-- begin Record extracts --

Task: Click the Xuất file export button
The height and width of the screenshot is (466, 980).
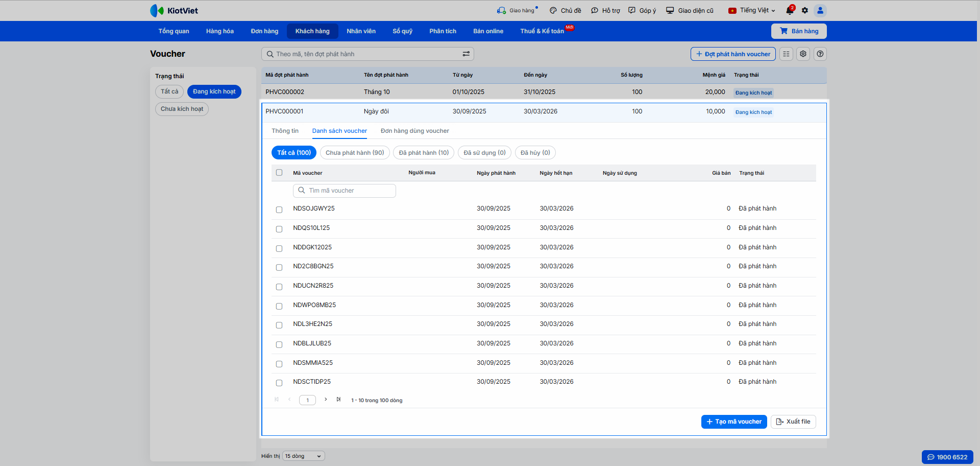Action: [x=793, y=422]
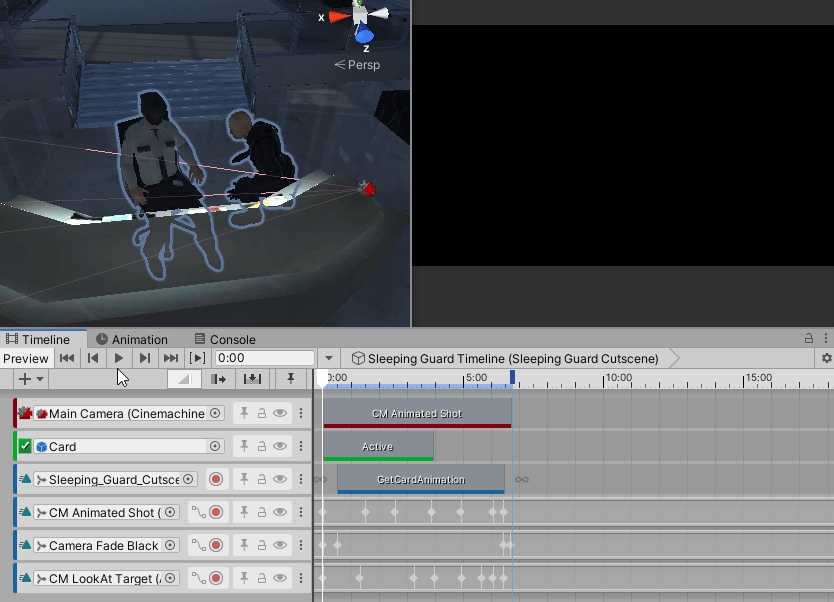The height and width of the screenshot is (602, 834).
Task: Lock the Main Camera track with the padlock
Action: [x=261, y=412]
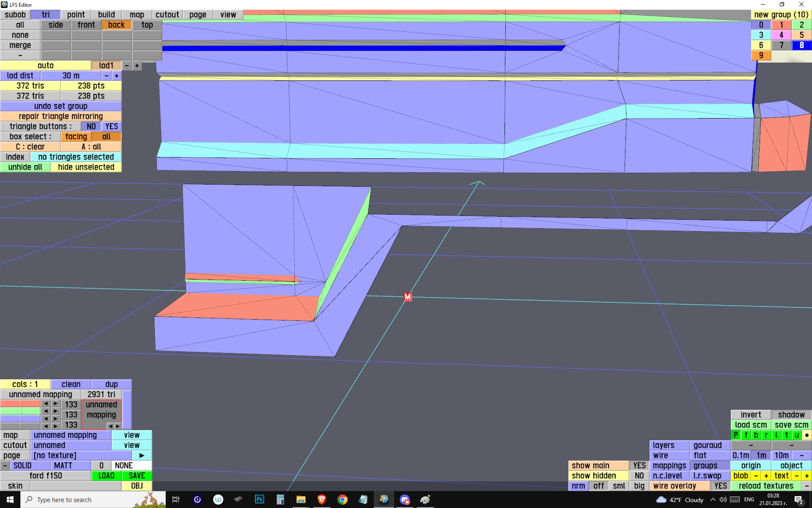812x508 pixels.
Task: Select group 9 orange color swatch
Action: (761, 55)
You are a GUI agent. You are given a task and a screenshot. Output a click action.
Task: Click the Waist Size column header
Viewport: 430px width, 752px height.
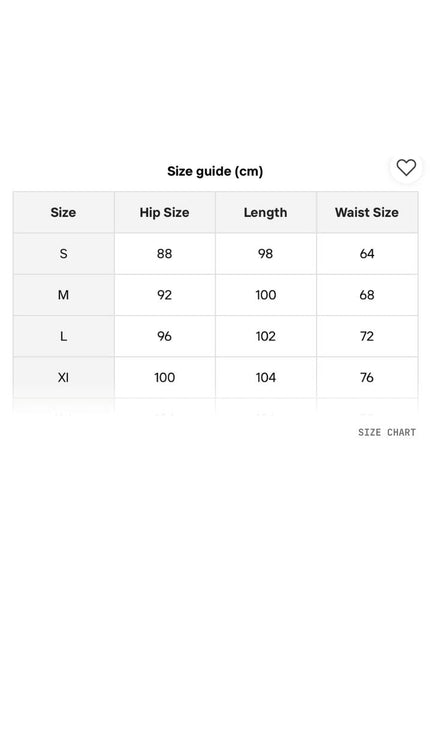pos(367,212)
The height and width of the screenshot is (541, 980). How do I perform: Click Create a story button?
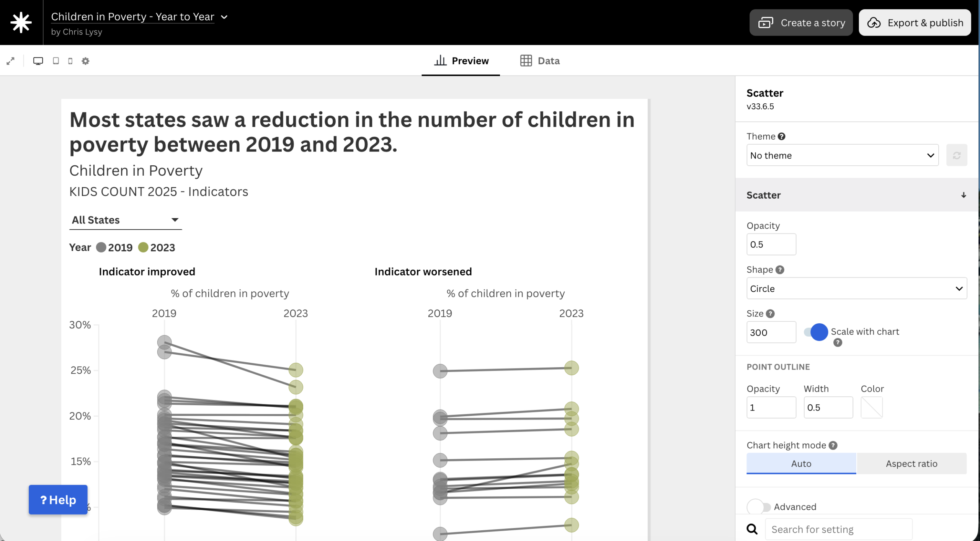(801, 23)
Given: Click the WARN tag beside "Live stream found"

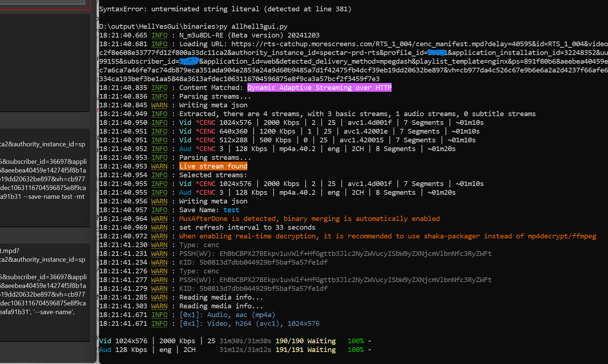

-- end Record extracts --

__Requirements__: Write out all of the lines above word for word, leaving out the pictures.

__Answer to this exercise__:
Task: Click the Xuất file export button
The height and width of the screenshot is (466, 980).
Action: [x=793, y=422]
The height and width of the screenshot is (602, 834).
Task: Lock the Main Camera track with the padlock
Action: [x=261, y=412]
812x508 pixels.
Task: Select group 9 orange color swatch
Action: (761, 55)
You are a GUI agent. You are given a task and a screenshot. Output a click action.
Task: Click the Waist Size column header
Viewport: 430px width, 752px height.
pos(367,212)
The height and width of the screenshot is (541, 980). How do I perform: Click Create a story button?
(801, 23)
Given: Click the WARN tag beside "Live stream found"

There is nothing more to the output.